10 Fungsi DAS dapat ditinjau dari ketersediaan (supply) yang mencakup kuantitas aliran sungai (debit), dan permintaan (demand) yang mencakup tersedianya air bersih, tidak terjadinya bencana banjir dan kekeringan, tanah longsor dan sedimentasi di sungai.
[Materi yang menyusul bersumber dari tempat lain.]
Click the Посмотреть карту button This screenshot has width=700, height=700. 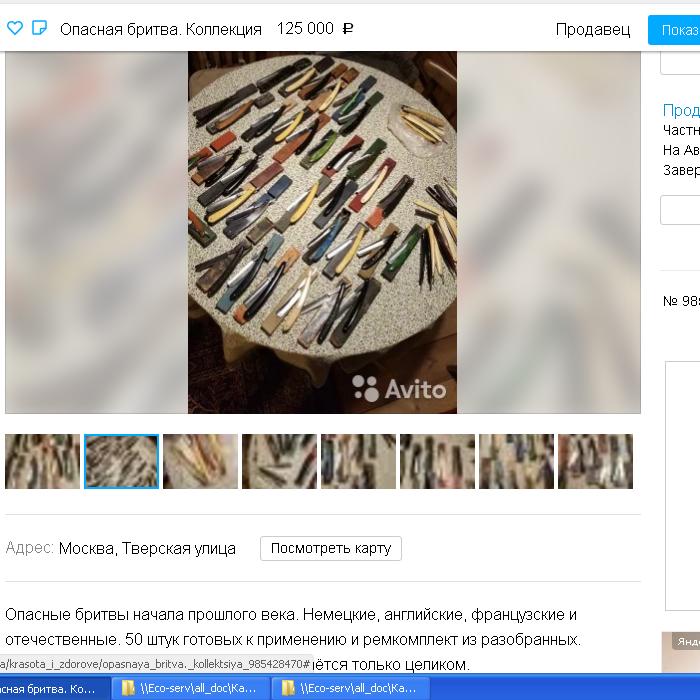(x=331, y=548)
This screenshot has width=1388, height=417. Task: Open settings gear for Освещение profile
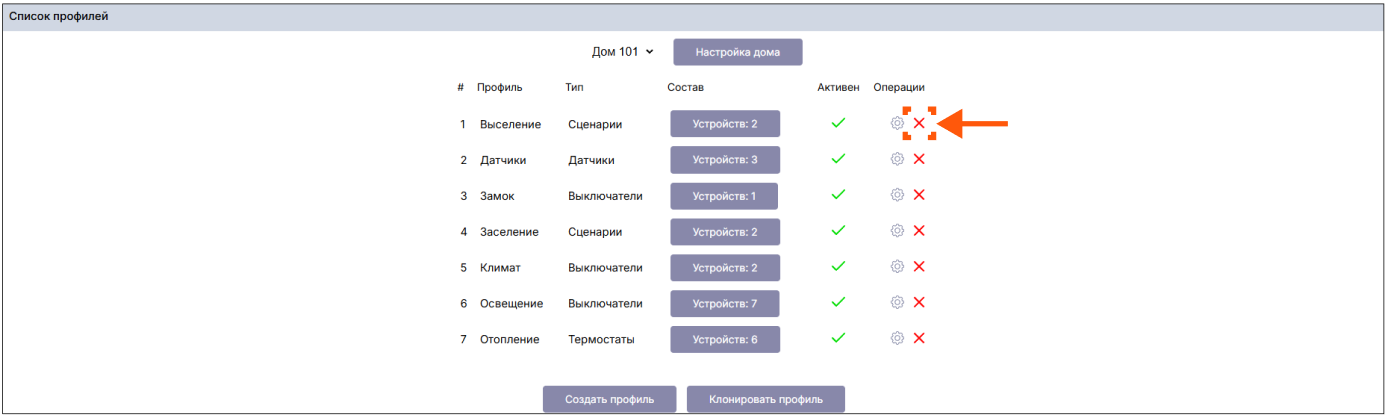click(x=897, y=302)
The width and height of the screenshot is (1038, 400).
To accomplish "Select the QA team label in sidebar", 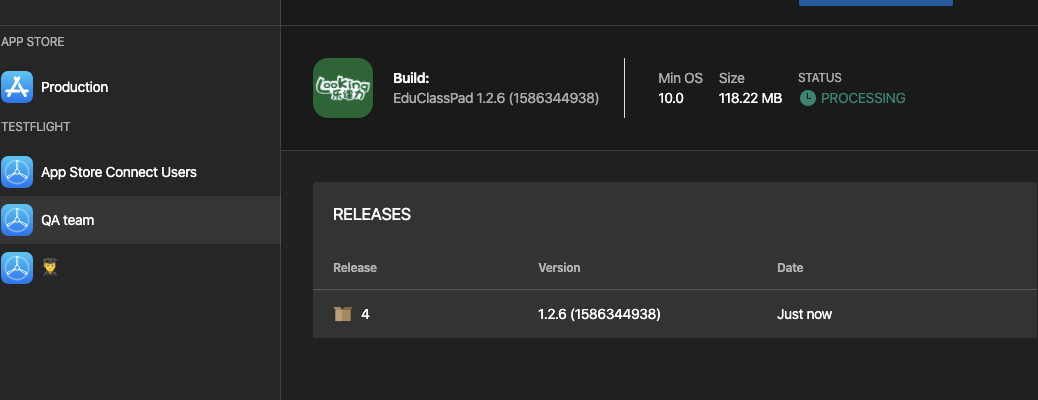I will (x=67, y=220).
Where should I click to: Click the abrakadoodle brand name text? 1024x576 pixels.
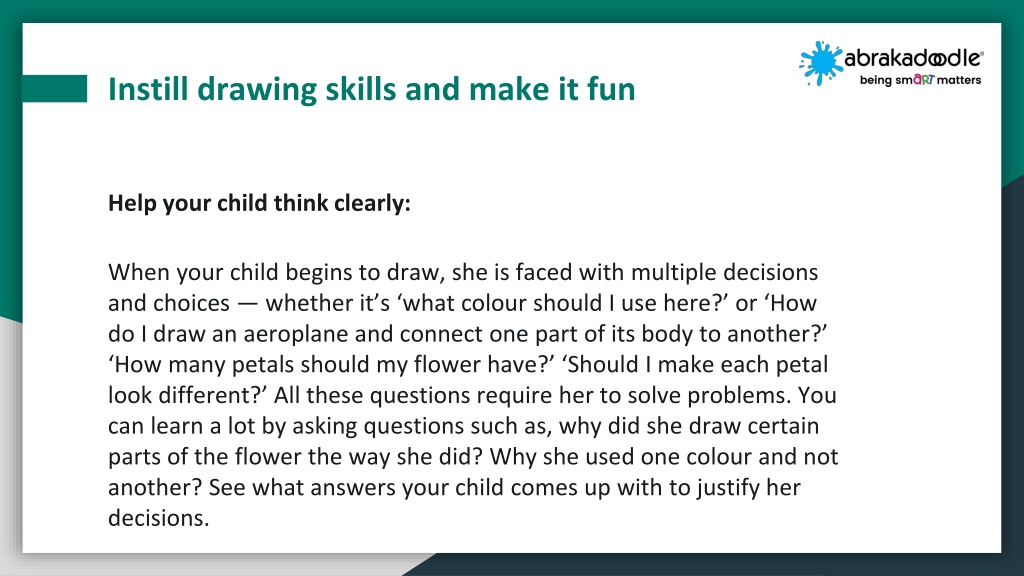[912, 58]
Sulitnya mendapatkan air bersih merupakan faktor penentu utama kemiskinan dan buruknya kesehatan suatu daerah DAS. Masalah persediaan air yang tidak mencukupi bagi masyarakat di daerah hilir dapat ditangani dengan pendekatan: 1. Pendekatan teknisbiasanya diterapkan pada badan sungai di bagian tengah
DAS, yaitu dengan cara meningkatkan kecepatan aliran sungai untuk mengurangi banjir di tempat-tempat yang rawan, membuat bendungan (waduk ) sebagai tempat penampungan air untuk memenuhi kebutuhan air bagi masyarakat, tumbuhan, dan hewan dari sumber di hulu ke konsumen di hilir. 2. Pendekatan tataguna lahan di hulu, dengan menetapkan kawasan hutan
lindung dan daerah tangkapan air dibagian hulu DAS dengan melakukan rehabilitasi DTA dengan penghijauan, pengolahan tanah yang sesuai dengan upaya konservasi tanah dan air. Upaya konservasi tanah dan air seperti pembuatan sumur resapan, waduk/embung, cek dam serta pelaksanaan upaya-upaya pemanenan air hujan, terasering (terrace), mulsa (mukhing), rorak (silt pit)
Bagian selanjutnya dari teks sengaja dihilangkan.